Repeat the listing word for word. Leave every picture out.

Data supplied START

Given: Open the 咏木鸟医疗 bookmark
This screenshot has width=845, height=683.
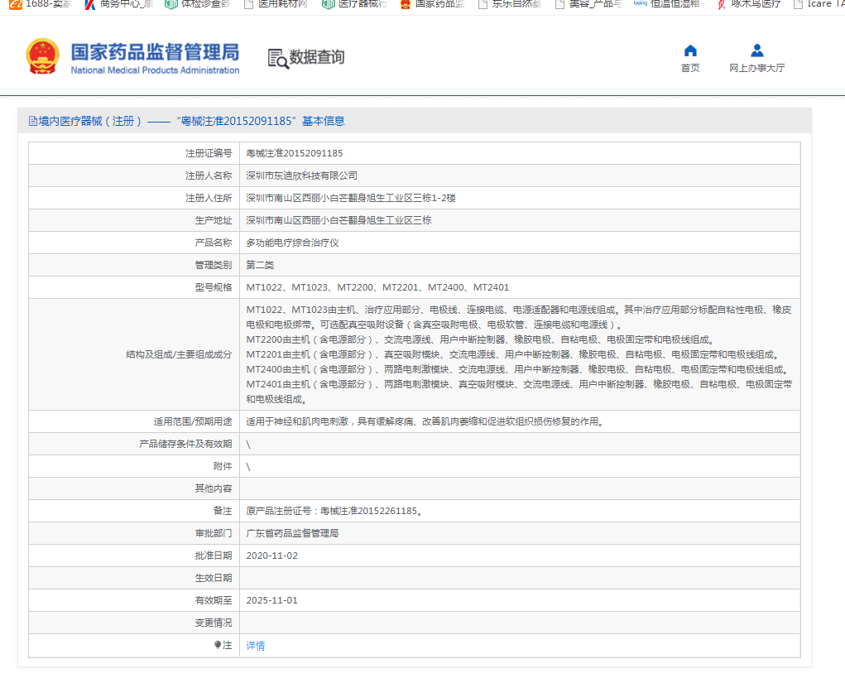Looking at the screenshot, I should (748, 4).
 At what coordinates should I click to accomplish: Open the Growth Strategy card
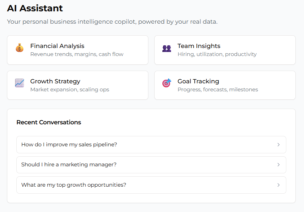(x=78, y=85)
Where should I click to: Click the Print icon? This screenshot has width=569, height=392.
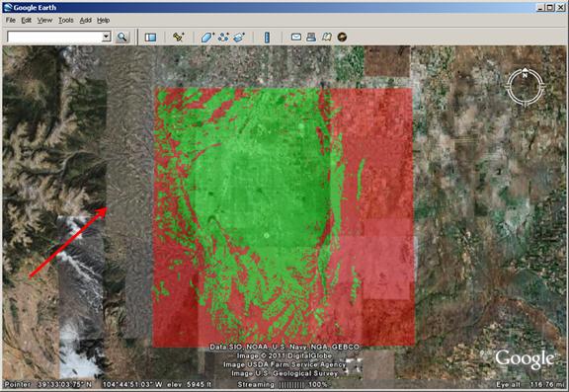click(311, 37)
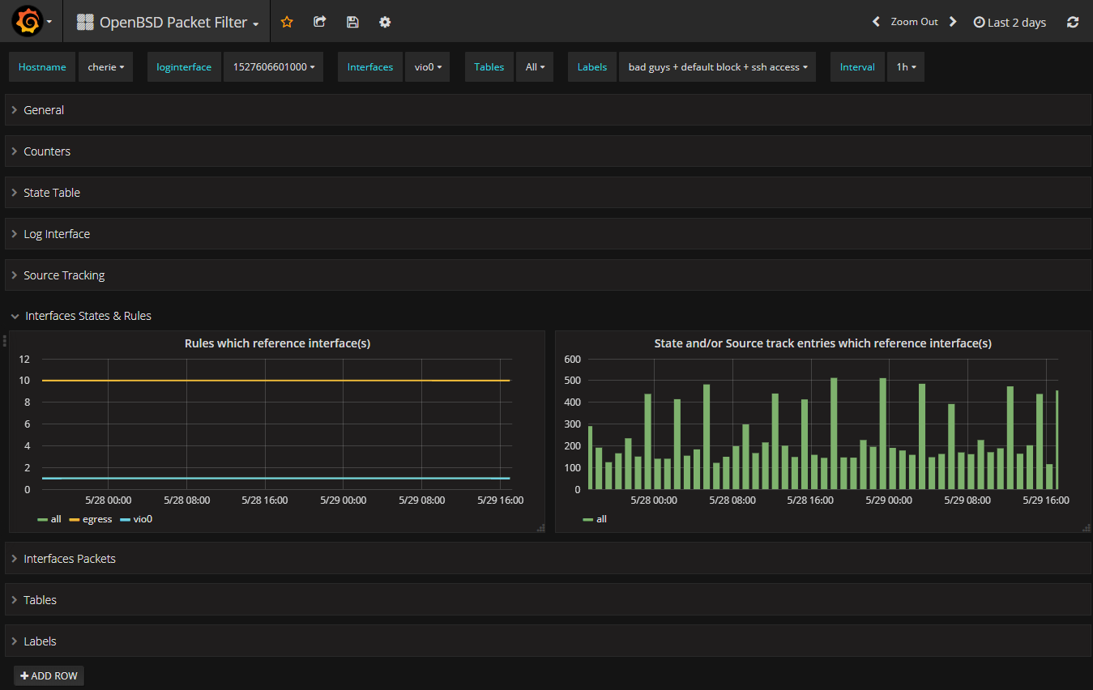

Data supplied END

**Exercise output:**
Given: Open the 咏木鸟医疗 bookmark
This screenshot has width=845, height=683.
Looking at the screenshot, I should (748, 4).
 At what coordinates should I click to accomplish: Open the Growth Strategy card
(x=78, y=85)
Where should I click to: Click the Print icon? This screenshot has width=569, height=392.
click(311, 37)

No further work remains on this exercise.